Bempedoic acid (Nexletol) is a newer oral option that targets a step in the same cholesterol-production pathway as statins but acts earlier in the process. In real-world data presented through the American Heart Association, the combination of bempedoic acid plus ezetimibe lowered LDL cholesterol by about 28% at three months and 22% at 12 months. This combination is particularly useful for people who are statin-intolerant, since bempedoic acid doesn’t activate in muscle cells and avoids the muscle-related side effects that drive some people away from statins.

Injectable Cholesterol Medications

For people with very high cholesterol that resists oral medications, or those with genetic conditions like familial hypercholesterolemia, injectable treatments offer powerful LDL reductions.

PCSK9 inhibitors (sold as Repatha and Praluent) are injections given every two to four weeks. They work by blocking a protein that normally destroys the receptors your liver uses to clear LDL from the blood. With more receptors intact, your liver pulls significantly more cholesterol out of circulation. In a large Italian registry study, patients with familial hypercholesterolemia saw LDL reductions of about 58% after two years of treatment, bringing average levels down to around 80 mg/dL. These drugs are typically reserved for patients who haven’t reached their cholesterol goals on maximum statin therapy plus ezetimibe, or who can’t tolerate statins at all.

Inclisiran (Leqvio) is a newer injectable that works through a different mechanism, silencing the gene that produces the same PCSK9 protein. Its main advantage is convenience: after an initial dose and a follow-up at three months, it’s given just twice a year. In FDA clinical trials, inclisiran reduced LDL cholesterol by 48% to 52% compared to placebo over about 17 months. The twice-yearly dosing schedule makes it appealing for people who struggle with daily pills or more frequent injections.

How Doctors Decide What to Prescribe

The decision starts with your cardiovascular risk level, not just your cholesterol number. The current guidelines use a framework that calculates your 10-year risk of a heart attack or stroke, then adjusts based on personal factors the calculator might miss, such as family history, inflammatory markers, or ethnic background. In borderline cases, a coronary artery calcium (CAC) scan can help clarify whether statin therapy is worth starting.
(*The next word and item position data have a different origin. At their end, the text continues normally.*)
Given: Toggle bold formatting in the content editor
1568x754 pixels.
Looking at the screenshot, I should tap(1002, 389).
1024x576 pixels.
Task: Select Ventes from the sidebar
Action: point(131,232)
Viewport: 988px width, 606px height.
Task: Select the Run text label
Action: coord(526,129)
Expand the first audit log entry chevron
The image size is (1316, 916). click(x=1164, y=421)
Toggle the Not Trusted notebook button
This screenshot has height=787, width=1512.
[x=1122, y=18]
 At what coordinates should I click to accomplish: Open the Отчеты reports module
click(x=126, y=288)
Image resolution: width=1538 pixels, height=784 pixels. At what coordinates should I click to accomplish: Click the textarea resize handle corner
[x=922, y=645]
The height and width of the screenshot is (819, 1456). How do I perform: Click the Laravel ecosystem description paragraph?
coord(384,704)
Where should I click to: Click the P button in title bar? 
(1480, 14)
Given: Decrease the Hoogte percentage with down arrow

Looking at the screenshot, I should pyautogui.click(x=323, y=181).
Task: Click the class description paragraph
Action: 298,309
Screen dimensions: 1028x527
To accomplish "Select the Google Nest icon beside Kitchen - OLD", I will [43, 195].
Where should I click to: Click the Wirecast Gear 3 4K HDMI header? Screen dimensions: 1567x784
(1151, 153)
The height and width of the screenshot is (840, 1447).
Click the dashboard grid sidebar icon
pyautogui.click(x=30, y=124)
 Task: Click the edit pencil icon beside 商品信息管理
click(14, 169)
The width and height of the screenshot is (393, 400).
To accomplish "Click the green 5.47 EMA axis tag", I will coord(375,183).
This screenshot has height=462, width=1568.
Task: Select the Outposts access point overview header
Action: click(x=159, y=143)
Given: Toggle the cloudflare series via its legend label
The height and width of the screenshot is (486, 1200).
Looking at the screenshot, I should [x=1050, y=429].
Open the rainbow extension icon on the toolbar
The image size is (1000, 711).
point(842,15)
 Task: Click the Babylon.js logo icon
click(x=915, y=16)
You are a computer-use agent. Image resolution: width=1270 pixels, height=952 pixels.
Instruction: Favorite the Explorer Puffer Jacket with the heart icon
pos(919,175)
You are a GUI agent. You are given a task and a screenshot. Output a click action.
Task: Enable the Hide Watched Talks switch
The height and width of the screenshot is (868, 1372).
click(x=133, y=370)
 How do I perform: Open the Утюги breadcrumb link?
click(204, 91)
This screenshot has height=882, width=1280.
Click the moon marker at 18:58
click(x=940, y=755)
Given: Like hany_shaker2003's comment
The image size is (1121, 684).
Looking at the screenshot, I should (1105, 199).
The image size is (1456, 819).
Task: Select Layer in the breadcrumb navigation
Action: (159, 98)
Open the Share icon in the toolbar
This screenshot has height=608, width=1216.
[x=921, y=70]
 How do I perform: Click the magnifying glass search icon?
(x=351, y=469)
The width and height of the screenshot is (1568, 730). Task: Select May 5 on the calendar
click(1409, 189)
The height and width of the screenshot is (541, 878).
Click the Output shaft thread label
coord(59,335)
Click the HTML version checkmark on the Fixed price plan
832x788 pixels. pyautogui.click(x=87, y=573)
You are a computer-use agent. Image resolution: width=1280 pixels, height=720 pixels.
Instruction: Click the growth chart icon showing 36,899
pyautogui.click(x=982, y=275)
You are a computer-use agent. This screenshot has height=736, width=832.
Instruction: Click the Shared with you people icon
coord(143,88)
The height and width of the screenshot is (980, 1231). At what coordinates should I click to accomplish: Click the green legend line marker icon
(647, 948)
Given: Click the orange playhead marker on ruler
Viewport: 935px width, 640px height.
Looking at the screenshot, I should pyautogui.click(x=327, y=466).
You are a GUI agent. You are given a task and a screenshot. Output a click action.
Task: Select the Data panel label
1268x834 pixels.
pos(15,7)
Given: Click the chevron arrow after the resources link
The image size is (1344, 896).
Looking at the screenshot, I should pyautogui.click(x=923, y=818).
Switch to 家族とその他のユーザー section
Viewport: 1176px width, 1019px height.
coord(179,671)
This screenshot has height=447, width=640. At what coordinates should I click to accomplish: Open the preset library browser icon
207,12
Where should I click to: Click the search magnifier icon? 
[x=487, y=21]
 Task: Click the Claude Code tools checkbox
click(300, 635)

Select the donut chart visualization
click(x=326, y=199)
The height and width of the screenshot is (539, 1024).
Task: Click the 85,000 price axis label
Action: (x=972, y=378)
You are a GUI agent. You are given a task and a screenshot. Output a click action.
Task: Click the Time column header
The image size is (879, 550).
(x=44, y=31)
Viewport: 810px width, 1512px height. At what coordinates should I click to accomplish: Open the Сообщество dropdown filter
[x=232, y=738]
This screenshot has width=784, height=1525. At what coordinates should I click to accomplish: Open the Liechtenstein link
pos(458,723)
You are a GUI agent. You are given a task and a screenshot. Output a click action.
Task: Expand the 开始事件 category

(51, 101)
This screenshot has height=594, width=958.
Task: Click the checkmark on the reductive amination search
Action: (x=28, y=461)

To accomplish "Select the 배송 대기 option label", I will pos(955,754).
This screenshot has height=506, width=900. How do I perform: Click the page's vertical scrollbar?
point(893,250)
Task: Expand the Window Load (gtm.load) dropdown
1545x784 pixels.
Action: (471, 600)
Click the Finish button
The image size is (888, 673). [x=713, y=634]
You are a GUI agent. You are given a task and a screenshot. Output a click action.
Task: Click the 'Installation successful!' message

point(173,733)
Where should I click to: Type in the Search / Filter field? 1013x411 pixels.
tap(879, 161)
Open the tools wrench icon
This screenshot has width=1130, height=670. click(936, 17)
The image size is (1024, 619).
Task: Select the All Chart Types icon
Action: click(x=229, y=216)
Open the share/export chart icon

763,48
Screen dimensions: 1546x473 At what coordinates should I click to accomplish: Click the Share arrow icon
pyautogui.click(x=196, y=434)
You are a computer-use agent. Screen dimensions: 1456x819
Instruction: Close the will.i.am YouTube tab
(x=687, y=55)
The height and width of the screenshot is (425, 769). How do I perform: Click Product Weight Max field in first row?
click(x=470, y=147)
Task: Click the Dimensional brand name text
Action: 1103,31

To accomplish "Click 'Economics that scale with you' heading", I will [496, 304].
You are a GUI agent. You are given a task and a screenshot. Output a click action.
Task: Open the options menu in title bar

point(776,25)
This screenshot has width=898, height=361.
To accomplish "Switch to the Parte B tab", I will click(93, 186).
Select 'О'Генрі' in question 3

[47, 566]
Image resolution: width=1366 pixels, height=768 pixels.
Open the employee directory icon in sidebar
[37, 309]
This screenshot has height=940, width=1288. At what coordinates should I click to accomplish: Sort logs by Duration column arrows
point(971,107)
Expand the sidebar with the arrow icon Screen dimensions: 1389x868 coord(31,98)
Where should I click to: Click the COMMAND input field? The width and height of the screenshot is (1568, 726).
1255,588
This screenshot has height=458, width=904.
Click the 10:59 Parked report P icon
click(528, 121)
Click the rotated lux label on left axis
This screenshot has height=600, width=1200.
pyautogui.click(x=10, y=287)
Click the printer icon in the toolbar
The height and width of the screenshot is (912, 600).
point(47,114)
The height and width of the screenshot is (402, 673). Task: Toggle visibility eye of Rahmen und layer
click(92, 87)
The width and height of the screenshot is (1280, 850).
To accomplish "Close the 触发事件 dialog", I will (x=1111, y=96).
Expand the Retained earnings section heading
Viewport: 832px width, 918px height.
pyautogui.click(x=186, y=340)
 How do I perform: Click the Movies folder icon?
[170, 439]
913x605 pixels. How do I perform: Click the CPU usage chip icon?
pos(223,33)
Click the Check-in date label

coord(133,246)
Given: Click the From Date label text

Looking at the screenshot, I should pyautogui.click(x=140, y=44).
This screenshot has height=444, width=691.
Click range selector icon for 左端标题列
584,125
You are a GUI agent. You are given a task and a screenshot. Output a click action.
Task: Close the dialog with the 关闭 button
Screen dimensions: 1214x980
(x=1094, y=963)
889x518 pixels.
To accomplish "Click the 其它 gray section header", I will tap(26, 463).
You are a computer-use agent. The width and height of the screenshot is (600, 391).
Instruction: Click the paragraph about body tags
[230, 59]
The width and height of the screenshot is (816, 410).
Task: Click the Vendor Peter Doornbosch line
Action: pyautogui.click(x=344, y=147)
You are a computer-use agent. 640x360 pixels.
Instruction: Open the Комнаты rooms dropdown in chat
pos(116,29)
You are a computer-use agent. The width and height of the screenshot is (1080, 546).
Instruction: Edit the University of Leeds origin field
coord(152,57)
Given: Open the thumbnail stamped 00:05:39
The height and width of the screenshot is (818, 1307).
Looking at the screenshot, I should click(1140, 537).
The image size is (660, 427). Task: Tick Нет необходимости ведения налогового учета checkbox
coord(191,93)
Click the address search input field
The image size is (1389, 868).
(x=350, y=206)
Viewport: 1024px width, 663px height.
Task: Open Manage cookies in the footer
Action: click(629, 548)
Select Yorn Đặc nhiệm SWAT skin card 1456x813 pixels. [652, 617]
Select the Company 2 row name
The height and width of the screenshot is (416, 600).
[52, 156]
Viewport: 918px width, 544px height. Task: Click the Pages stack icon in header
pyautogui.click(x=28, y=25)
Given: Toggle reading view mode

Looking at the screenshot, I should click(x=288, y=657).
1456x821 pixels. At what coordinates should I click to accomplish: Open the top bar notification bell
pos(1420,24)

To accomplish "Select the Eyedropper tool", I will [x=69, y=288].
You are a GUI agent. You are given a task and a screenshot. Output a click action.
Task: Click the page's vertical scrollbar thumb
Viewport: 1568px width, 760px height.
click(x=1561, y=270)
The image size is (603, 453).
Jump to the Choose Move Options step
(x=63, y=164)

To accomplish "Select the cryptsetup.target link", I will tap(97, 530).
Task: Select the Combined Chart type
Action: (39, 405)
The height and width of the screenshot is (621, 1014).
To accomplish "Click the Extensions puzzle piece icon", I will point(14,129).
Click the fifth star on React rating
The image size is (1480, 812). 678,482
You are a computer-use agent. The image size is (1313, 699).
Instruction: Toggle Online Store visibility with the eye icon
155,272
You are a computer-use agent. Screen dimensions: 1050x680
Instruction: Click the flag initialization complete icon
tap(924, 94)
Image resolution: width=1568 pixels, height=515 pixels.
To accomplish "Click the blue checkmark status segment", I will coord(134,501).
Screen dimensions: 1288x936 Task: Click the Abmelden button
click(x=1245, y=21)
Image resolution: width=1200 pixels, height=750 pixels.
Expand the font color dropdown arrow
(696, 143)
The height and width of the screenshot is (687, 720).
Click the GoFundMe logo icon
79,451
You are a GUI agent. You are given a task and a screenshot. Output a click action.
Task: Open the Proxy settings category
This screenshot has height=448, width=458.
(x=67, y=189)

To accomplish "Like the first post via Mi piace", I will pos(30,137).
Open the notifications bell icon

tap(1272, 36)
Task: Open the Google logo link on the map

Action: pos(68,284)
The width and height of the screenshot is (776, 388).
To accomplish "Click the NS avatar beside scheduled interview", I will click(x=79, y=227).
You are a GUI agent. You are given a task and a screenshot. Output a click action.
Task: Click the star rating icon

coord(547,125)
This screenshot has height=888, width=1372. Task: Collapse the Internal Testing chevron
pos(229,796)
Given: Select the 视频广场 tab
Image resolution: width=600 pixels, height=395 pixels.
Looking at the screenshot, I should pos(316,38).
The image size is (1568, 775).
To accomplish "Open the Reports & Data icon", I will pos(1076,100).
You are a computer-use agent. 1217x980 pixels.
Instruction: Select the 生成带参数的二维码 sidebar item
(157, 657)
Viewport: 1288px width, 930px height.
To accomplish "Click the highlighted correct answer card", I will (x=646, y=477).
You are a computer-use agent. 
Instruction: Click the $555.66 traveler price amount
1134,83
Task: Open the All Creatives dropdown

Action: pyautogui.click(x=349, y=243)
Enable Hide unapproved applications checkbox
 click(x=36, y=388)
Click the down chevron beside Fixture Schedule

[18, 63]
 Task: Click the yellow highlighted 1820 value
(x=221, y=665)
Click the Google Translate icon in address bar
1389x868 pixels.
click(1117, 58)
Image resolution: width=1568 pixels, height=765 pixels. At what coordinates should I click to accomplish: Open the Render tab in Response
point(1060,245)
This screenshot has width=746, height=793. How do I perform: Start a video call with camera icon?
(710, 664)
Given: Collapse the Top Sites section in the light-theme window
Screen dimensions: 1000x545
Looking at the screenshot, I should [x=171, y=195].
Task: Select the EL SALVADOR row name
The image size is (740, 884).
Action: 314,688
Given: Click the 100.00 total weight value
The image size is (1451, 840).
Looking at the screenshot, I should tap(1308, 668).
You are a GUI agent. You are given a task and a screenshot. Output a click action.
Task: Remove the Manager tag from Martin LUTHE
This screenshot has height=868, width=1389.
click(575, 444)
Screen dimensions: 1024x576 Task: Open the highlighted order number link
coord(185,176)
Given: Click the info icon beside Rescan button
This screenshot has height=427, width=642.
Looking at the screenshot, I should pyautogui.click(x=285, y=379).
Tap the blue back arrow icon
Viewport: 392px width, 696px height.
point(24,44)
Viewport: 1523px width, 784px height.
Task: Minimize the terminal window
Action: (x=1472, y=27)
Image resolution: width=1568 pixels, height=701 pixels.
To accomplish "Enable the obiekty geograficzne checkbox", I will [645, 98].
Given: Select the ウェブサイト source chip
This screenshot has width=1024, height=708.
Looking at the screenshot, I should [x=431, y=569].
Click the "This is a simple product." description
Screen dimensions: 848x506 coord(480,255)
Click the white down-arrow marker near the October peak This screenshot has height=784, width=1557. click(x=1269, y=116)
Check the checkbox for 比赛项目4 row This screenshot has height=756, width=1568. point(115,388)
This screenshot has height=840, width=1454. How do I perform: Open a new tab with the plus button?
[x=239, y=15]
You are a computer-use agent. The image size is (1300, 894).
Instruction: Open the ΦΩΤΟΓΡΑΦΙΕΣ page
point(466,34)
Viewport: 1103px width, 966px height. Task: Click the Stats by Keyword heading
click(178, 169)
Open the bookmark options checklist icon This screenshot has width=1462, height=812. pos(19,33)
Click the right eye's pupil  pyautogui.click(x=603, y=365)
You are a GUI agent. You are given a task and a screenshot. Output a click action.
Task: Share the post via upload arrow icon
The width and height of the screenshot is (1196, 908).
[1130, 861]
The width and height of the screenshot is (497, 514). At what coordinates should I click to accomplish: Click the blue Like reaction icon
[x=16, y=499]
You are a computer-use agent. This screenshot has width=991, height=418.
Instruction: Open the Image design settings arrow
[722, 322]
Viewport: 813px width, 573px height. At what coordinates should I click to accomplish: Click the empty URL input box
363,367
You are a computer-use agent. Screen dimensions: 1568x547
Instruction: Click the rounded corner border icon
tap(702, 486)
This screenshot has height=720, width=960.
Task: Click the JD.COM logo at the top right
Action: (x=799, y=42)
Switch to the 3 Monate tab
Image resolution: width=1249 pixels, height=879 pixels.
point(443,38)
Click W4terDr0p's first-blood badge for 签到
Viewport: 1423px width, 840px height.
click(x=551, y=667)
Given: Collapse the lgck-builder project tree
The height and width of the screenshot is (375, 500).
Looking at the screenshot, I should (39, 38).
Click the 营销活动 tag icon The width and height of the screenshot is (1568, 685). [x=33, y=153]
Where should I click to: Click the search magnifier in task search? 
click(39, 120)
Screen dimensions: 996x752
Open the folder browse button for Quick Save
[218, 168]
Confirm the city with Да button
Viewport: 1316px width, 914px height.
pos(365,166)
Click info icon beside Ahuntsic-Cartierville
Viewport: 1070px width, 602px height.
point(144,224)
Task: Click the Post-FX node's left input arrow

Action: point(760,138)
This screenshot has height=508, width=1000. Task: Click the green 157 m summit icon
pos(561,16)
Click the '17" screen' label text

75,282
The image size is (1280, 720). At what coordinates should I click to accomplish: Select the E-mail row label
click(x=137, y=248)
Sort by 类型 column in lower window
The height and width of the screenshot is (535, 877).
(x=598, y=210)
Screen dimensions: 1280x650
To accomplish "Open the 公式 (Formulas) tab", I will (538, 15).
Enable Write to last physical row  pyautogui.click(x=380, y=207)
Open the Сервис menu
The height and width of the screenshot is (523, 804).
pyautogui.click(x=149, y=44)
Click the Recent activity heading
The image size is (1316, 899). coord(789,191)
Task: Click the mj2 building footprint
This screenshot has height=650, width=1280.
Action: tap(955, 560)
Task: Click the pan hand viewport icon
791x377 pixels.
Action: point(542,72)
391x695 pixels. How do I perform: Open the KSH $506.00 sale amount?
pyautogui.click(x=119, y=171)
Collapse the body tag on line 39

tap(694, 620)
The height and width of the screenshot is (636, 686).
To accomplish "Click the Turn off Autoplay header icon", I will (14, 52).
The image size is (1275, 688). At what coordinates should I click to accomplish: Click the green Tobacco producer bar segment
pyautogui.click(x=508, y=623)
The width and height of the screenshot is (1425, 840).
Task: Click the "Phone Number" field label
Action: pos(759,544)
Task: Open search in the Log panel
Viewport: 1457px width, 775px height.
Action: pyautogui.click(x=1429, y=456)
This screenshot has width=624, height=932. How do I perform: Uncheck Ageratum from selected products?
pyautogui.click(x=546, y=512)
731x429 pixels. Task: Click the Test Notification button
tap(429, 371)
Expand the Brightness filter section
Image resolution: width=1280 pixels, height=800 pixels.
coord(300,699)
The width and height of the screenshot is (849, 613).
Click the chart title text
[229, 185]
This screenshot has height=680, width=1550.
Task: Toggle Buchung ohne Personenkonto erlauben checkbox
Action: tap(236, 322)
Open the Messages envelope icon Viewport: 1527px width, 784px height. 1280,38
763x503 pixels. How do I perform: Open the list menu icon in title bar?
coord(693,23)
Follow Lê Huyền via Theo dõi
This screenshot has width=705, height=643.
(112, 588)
For most people, that process leads to a generic statin. Rosuvastatin or atorvastatin at a moderate or high dose will be the first prescription. If that doesn’t bring LDL down far enough, ezetimibe is typically added. If the combination still falls short, or if statin intolerance is an issue, bempedoic acid or one of the injectables enters the picture. People who have already had a heart attack or stroke face stricter targets: the latest guidelines recommend getting LDL below 55 mg/dL for those at very high risk of another event.

Lifestyle changes run alongside every medication decision. The guidelines are explicit that diet, exercise, and weight management are foundational, not optional add-ons. A statin works best when it’s paired with reduced saturated fat intake, regular physical activity, and not smoking. No pill fully compensates for a diet high in processed food and saturated fat.